Hunting for alpha isn’t just about stock picking, say three portfolio managers.

They spoke on a panel during an Alternative Investment Management Association event in Toronto last week.

Noah Solomon, CEO and portfolio manager at GenFund Management Inc., works off the 200 largest names on the TSX. Typically, he holds 80 stocks long and 80 short, all equally weighted. “We’re not stock pickers,” he says. “We generate alpha through portfolio engineering, which is a fancy way of saying that more important than any one company is how [the company] fits with the others in the portfolio.”

He says a perfect stock “would have rapidly growing earnings, a strong balance sheet, growing market share and dirt-cheap multiples. We’re trying to create the perfect stock in portfolio form. This means, a portfolio with a better combination of a range of desirable attributes than any normal collection of stocks [would have].”

Read: The hunt for alpha

Zachary George, co-founder and principal at FrontFour Capital Corp., targets companies going through dramatic change.

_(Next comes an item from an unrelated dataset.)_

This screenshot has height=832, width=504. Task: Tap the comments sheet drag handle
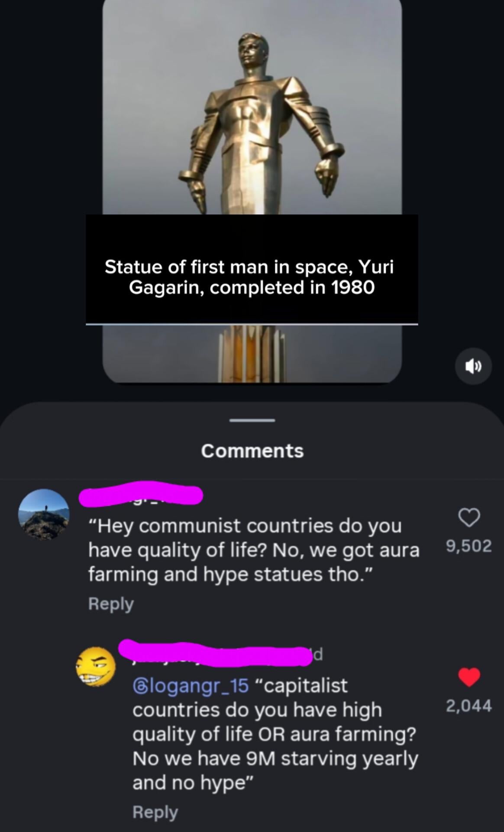coord(252,420)
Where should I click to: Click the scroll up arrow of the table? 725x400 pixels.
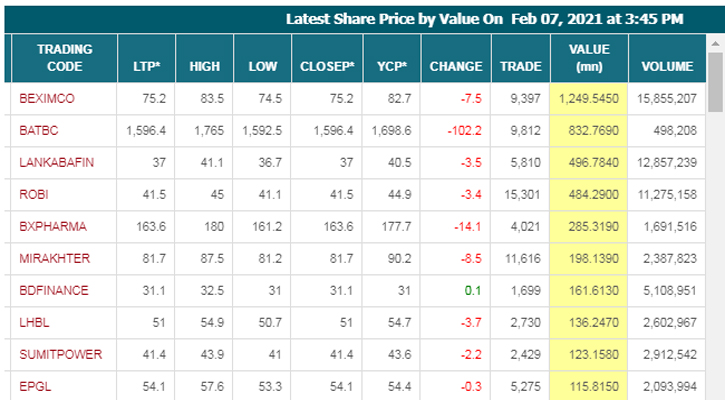716,44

“We’re looking for specific catalysts and events that will help us realize value,” he says. “On the short side of the book, we’re trying to reduce beta with cash, net short overlays and options. We also use single-name alpha-driving shorts.”

He focuses on North America, with between 10% and 40% in Canada. “We find a lot of underfollowed, poorly covered names here,” he says. “The rest is predominantly in the U.S.”

Noah Blackstein, vice-president and portfolio manager at Dynamic Funds/GCIC Ltd., adds alpha through stock selection. He neutralizes beta by shorting the index; short bets on individual stocks also add alpha, he explains.

Blackstein prefers mid-to-large growth stocks. “The great thing about growth stocks,” he says, “is when they’re done they make terrific shorts. Positions we liked five years ago we might go short on today.”

The hedging aspect of the portfolio is most important to manage, he adds.

Read: In search of alpha

Blackstein addressed tailoring investment strategy to client profiles. People in their 30s or 40s should shoot for high percentage returns because they have long time horizons, he says.

“I read a newspaper article the other day that discussed a 28-year-old woman and a 32-year-old man who had conservative portfolios. And I’m thinking, are these people out of their trees? They have 40 years of investing ahead of them—they should be as aggressive as possible today.”

But it’s different for the ultra-wealthy. “Their main goal is to protect against the downside. So our focus is to get a high single-digit return with a low drawdown,” he explains.

Blackstein adds the chronic political dysfunction south of the border has long-term implications. “The dim sum bond market in China and the [currency] swaps the Chinese are arranging with the Europeans are clear indications that people want to get away from this gong show in Congress. They’re going to transact in euros or renminbi.”